Do you remember your first New Year’s Eve? You were nine months old, and you held to my hands balancing, standing, and then letting go and taking your first steps without me. Pretty soon after, you were off and away, moving so fast, I could barely keep up with you.

Cece can’t see where she’s going so she’s afraid to walk. Your uncle made her a makeshift push-walker to help her balance and have something in front of her that will run into obstacles before she does. For the past week, she’s been using it at every opportunity. She’s so close to walking, I can feel it. I’m more proud of her than I can express. I know you would be too.

I think that’s what it boils down to, Lizzy. To follow you, to go to where you are, I have to become a creature of light. It was never going to happen where I just starting walking one day, like you. I think I’m more like your little sister, needing constant support, having to pick myself back up every time I fall, having to learn balance like it’s another language. I think to become who I have to become to follow you, I need to learn how to walk as you walked, and perhaps to see as Cece sees. Perhaps you both are the two sides of the bridge that is needed to bring me home to heaven.

There are days I wonder if Cece actually knows you better than I knew you. I feel the same light inside of her that I felt in you, and sometimes when I hold her, it’s like I’m holding you both. I think maybe you were the mystery of life revealed to me and Cece holds the key needed to unlock that mystery.

I think about the term “silent as the grave” sometimes and feel confused.

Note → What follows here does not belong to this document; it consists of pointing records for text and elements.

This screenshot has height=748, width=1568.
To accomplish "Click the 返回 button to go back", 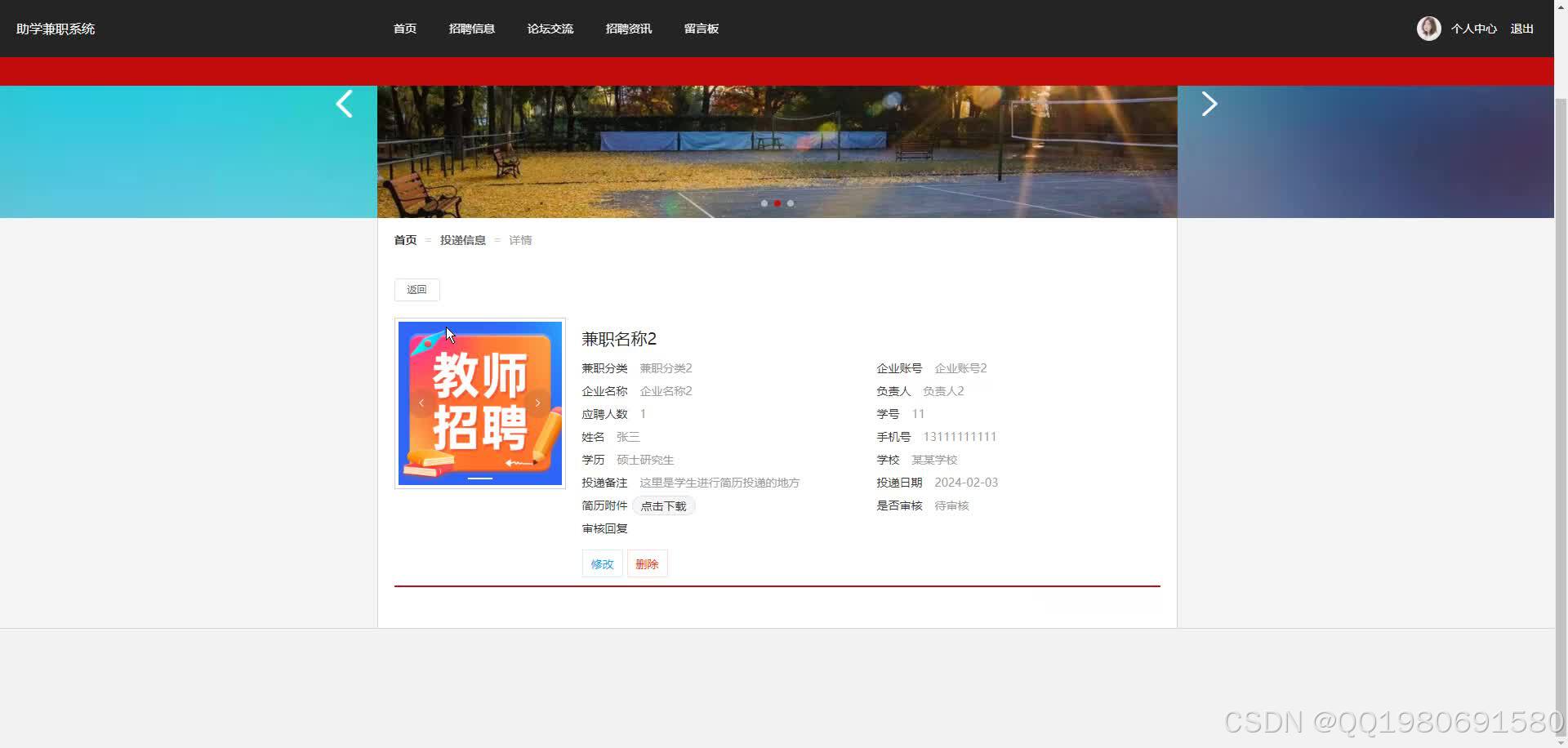I will [x=416, y=289].
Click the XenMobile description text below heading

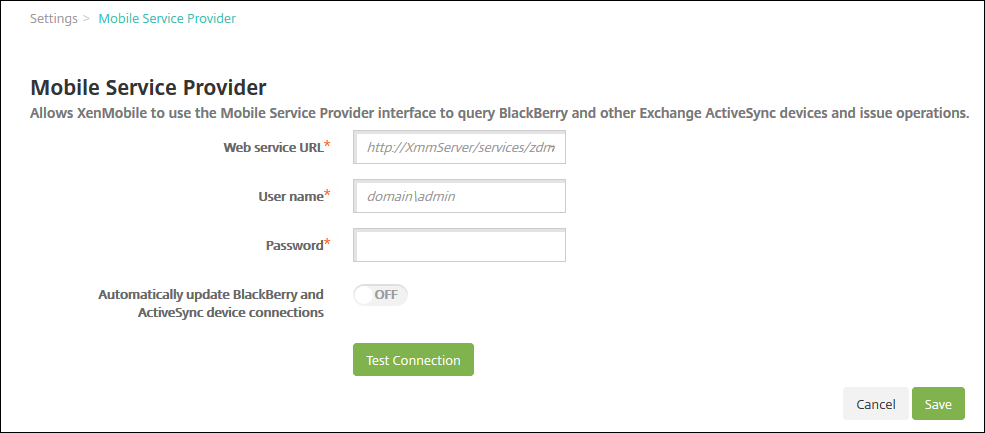pos(500,112)
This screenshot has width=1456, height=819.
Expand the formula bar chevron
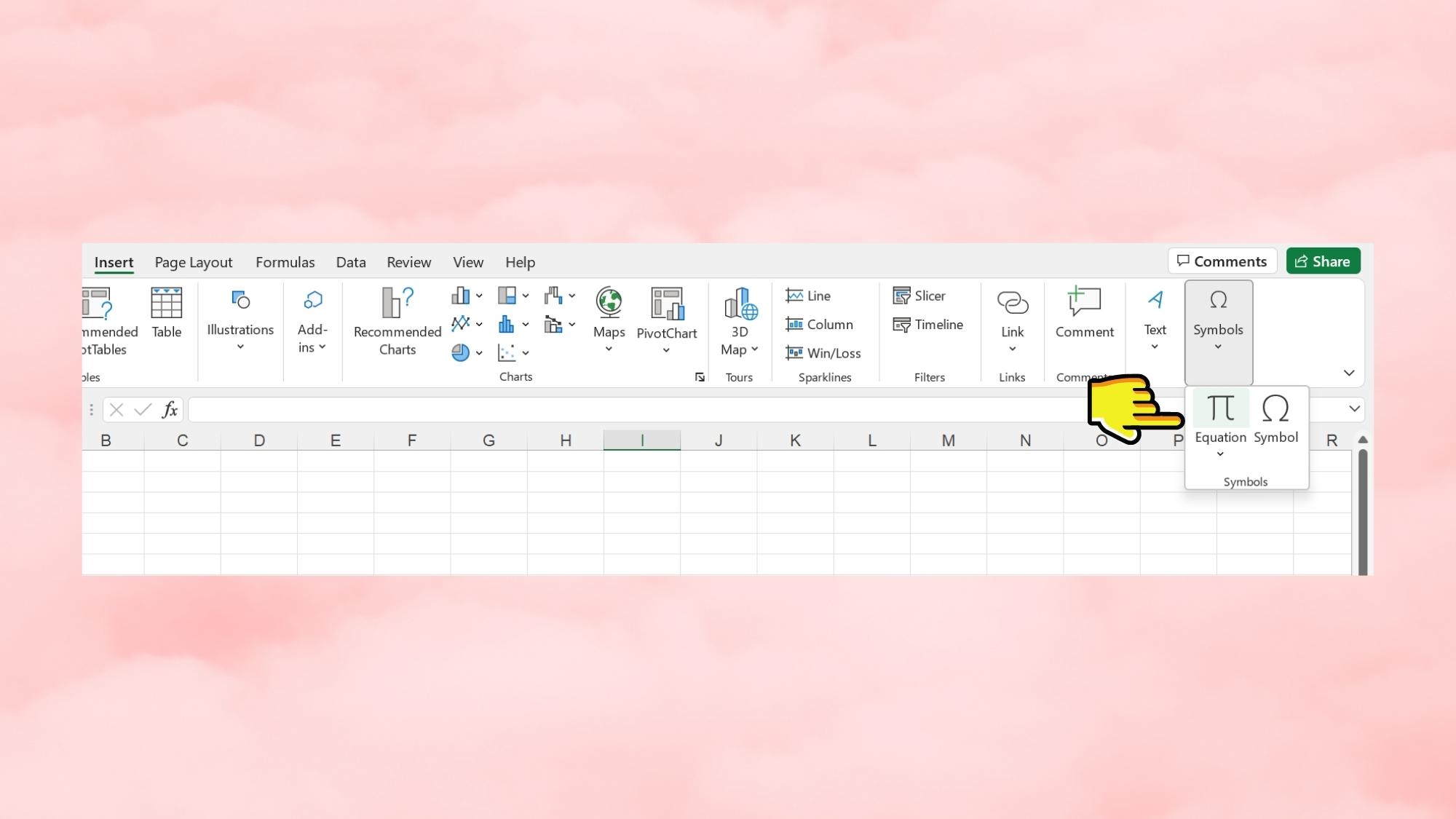(1354, 409)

I think it’s a dark and a frightening thing to feel like the world is silent once the person you’ve loved has gone from it–like you can’t hear that person anymore, ever again. But I have lived in and through so many different types of silences since you’ve died, and somehow, you manage to fill each and every one.

Take the silence of the winter woods this week. Cece sat quietly at my feet, paralyzed by the snow surrounding her. I gulped in breath after breath of chill air, feeling my lungs expand, tasting the smell of distant wood smoke deep in my throat. I stared at the circle of dead brush cloaked in snow surrounding me, wondering how something so chaotic can be transformed into a vista of such beauty. I breathed and I listened and I watched a blood-red cardinal hop noiselessly from snowy branch to snowy branch. And in every breath of silence, I could hear you.

Where there is beauty now, I see you. Where there is love or laughter, I feel you. Your presence colors my world at every turn. And the color I see as most truly you is the shade of sunlight reflecting off snow.

In another world, a different Caroline may have taken her two toddlers out to play in the snowfall and snapped perfect photos of her perfect daughters sculpting snow angels beneath the empty trees. In this world, I held my blind daughter silently as the winter woods cradled us with white, white arms and knew that our snow angel looks different than everyone else’s.

But I’m starting to finally feel like that’s ok. It’s ok that I’m not what I was or even what I should have been. It’s ok that Cece can’t walk yet and doesn’t want to play in the snow. It’s ok because whether or not you are in your body, you are still here with us, glimmering in every fragment of snow and sun and light. You are shining around us and within us, showing us how to be human, how to live, and how to die. And perhaps, one day, even how to fly.

Lizzy, be our light. Shine for us the way home.